City analysts are currently forecasting earnings growth of 4% and 8% in 2018 and 2019 respectively. A subsequent forward P/E ratio of 19.5 times represents decent value given Smith & Nephew’s exceptional long-term profits prospects. 

Royston Wild does not own shares in Smith & Nephew.

Harvey Jones: British American Tobacco

British American Tobacco (LSE: BATS) is the single best performing stock on the index this millennium, with a total return of just over 1,000% since 31 December 1999. Yet today the dividend income and growth machine is in the doldrums, its share price falling 29% over the past 12 months.

This is primarily due to sterling’s recovery undercutting overseas revenues, and a rotation out of dividend stocks as interest rates rise, rather than something fundamental. 

Trading on a forward valuation of just 12.2 times earnings, a rare low, British American Tobacco looks a bargain. The forward dividend yield is 5.5%, covered 1.5 times. Earnings per share growth forecasts look positive for 2018 and 2019. Smoking may be in decline but this stock has plenty to offer.

Harvey does not own shares in British American Tobacco

Ian Pierce: Devro

My top stock pick this month is artificial sausage casing manufacturer Devro (LSE: DVO). The company is just emerging from a big two-year investment programme that saw it move into two new, purpose-built factories in the US and China.

This programme ran over cost, but with both factories now up and running Devro looks well-positioned to drive sales and margin increases from more efficient manufacturing processes, the ability to move up-market in places such as China, and general market growth. With high cash flow, growth potential and a 3.8% dividend yield, I think Devro is a bargain at its current valuation of 15 times forward earnings.

Ian Pierce has no position in any of the shares mentioned. 

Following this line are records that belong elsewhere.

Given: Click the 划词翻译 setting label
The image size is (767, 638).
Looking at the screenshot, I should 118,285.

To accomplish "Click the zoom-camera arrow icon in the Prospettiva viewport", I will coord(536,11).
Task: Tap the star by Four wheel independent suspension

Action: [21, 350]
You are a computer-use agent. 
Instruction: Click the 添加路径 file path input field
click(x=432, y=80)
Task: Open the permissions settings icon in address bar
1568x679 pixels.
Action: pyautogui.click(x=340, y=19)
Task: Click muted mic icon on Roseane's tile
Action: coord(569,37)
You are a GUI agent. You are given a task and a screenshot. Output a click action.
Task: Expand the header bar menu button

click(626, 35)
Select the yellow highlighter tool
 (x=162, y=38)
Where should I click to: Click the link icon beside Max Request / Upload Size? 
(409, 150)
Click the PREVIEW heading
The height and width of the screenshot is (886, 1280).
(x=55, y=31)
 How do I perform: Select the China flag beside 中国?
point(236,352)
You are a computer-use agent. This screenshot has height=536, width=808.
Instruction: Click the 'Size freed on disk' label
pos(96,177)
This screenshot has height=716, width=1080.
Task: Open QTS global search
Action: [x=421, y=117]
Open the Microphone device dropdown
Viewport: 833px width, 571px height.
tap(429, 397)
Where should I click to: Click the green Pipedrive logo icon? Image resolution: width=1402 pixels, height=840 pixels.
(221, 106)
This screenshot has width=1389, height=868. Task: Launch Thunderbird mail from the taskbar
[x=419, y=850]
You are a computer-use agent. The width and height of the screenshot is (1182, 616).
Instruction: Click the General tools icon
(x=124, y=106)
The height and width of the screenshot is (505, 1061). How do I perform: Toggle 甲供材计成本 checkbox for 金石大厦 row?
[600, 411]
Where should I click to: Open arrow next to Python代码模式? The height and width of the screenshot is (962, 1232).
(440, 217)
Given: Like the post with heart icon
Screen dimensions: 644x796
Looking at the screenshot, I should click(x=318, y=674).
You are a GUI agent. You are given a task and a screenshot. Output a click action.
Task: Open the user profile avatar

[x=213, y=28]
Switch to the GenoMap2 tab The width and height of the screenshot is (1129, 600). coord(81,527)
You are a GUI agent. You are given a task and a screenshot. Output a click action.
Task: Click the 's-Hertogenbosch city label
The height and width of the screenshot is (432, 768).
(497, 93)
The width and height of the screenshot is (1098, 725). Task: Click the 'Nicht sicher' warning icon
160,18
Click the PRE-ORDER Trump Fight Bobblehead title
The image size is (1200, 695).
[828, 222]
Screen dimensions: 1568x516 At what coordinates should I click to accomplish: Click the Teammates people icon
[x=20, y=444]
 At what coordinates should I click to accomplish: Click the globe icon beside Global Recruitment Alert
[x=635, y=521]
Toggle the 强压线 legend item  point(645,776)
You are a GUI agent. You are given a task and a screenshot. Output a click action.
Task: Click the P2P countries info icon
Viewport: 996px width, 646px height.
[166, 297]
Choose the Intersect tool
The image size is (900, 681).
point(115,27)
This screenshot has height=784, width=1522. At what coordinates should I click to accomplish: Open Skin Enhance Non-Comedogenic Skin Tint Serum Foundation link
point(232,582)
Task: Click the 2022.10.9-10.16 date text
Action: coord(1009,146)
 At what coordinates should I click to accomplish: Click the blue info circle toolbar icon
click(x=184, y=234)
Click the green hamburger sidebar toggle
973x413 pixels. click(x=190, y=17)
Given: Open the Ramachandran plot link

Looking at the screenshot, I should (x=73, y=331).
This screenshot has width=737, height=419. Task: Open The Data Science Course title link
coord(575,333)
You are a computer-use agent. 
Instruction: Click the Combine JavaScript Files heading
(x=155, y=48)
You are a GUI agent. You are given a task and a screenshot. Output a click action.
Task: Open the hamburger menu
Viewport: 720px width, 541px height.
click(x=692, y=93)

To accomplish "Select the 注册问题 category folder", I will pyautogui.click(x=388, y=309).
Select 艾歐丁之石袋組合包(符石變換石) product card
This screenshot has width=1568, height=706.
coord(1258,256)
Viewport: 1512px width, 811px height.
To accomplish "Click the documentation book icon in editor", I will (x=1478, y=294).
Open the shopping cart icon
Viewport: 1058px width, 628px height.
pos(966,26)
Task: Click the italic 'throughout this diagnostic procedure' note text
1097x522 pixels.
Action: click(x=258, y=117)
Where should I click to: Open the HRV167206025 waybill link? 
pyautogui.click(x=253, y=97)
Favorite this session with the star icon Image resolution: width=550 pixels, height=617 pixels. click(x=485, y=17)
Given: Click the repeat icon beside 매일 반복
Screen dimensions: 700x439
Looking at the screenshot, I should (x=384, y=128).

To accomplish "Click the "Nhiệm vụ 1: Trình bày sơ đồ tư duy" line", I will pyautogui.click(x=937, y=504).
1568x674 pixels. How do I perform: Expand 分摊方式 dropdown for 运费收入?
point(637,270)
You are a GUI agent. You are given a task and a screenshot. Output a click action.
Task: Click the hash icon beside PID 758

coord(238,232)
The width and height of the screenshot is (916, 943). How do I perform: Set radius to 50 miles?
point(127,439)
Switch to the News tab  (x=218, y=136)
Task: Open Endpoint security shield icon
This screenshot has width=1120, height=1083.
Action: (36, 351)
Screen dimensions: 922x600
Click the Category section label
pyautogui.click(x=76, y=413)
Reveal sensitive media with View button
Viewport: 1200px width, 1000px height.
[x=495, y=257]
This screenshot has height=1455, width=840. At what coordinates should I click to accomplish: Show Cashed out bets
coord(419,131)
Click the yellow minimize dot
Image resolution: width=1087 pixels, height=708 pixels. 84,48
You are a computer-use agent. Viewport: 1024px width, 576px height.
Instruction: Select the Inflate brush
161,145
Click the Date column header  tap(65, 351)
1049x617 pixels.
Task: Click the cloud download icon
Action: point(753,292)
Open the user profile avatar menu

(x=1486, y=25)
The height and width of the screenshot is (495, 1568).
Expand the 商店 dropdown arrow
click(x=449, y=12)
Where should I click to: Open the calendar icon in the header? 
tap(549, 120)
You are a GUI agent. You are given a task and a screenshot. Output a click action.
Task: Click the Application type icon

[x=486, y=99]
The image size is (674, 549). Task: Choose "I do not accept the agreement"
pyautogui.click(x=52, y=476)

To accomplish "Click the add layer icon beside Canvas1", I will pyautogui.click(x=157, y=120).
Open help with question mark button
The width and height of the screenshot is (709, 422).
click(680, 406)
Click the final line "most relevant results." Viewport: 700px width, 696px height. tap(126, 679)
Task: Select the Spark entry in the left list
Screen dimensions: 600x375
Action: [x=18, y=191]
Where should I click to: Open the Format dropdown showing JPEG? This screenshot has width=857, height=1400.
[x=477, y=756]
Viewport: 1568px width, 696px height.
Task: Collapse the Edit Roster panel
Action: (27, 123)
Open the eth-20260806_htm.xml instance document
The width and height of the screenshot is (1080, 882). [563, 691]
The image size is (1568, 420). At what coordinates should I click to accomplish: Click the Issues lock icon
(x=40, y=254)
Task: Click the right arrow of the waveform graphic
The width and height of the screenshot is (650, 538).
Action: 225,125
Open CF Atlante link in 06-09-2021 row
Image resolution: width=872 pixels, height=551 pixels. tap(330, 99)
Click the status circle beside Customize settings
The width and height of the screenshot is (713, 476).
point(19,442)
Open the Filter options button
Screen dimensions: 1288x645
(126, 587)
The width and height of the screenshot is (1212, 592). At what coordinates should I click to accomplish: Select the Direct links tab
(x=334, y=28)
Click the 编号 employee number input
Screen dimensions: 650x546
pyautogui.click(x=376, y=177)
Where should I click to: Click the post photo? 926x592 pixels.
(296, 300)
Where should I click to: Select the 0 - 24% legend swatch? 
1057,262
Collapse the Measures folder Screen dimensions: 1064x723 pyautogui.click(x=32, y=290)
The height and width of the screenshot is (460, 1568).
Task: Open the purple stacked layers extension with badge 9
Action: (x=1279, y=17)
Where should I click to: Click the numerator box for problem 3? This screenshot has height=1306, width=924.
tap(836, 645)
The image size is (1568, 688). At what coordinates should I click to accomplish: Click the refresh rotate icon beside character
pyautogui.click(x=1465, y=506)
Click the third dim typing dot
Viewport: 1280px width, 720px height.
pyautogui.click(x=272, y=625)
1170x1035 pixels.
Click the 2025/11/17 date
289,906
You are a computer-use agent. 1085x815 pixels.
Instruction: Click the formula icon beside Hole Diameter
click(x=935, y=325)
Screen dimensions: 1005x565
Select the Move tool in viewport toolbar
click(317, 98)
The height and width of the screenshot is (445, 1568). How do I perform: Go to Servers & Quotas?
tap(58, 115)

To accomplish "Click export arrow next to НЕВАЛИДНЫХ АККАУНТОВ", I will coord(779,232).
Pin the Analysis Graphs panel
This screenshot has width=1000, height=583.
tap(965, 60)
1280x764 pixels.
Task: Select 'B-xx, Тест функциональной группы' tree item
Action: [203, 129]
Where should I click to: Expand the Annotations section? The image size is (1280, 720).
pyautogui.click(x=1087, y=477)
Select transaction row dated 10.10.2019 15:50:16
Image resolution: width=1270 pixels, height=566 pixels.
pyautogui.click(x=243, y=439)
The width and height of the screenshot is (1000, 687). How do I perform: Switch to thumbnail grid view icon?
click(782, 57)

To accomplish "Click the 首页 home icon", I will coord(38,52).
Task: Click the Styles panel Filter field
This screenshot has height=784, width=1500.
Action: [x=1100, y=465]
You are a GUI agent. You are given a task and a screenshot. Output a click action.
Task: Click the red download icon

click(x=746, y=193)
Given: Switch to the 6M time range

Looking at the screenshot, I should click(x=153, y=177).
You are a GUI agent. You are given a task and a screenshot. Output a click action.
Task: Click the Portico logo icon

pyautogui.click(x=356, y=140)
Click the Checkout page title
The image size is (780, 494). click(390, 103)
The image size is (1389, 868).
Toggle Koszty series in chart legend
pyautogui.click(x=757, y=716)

Edward Sheldon: St James’s Place

I believe that shares in wealth manager St James’s Place (LSE: STJ) look quite appealing at present. The stock isn’t particularly cheap on a forward P/E ratio of 24, yet with the share price over 10% below its 52-week high, the prospective dividend yield of 4.2% on offer right now looks attractive.

Recent FY2017 results were strong, with gross inflows up 29% and group funds under management climbing 20%. The group stated that due to the ongoing complexities of pensions, tax and low-interest rates, the demand for trusted face-to-face advice has “never been greater”. With that in mind, I believe the firm’s prospects look good.

Edward Sheldon owns shares in St James’s Place.

Rupert Hargreaves: Persimmon

In my opinion, Persimmon (LSE: PSN) is one of the best income stocks investors can buy today. I believe it will continue to outperform even though the UK housing market is starting to weaken. Indeed, last year the company booked an operating profit margin of 28.2%, leaving plenty of headroom if selling prices start to fall and costs rise. 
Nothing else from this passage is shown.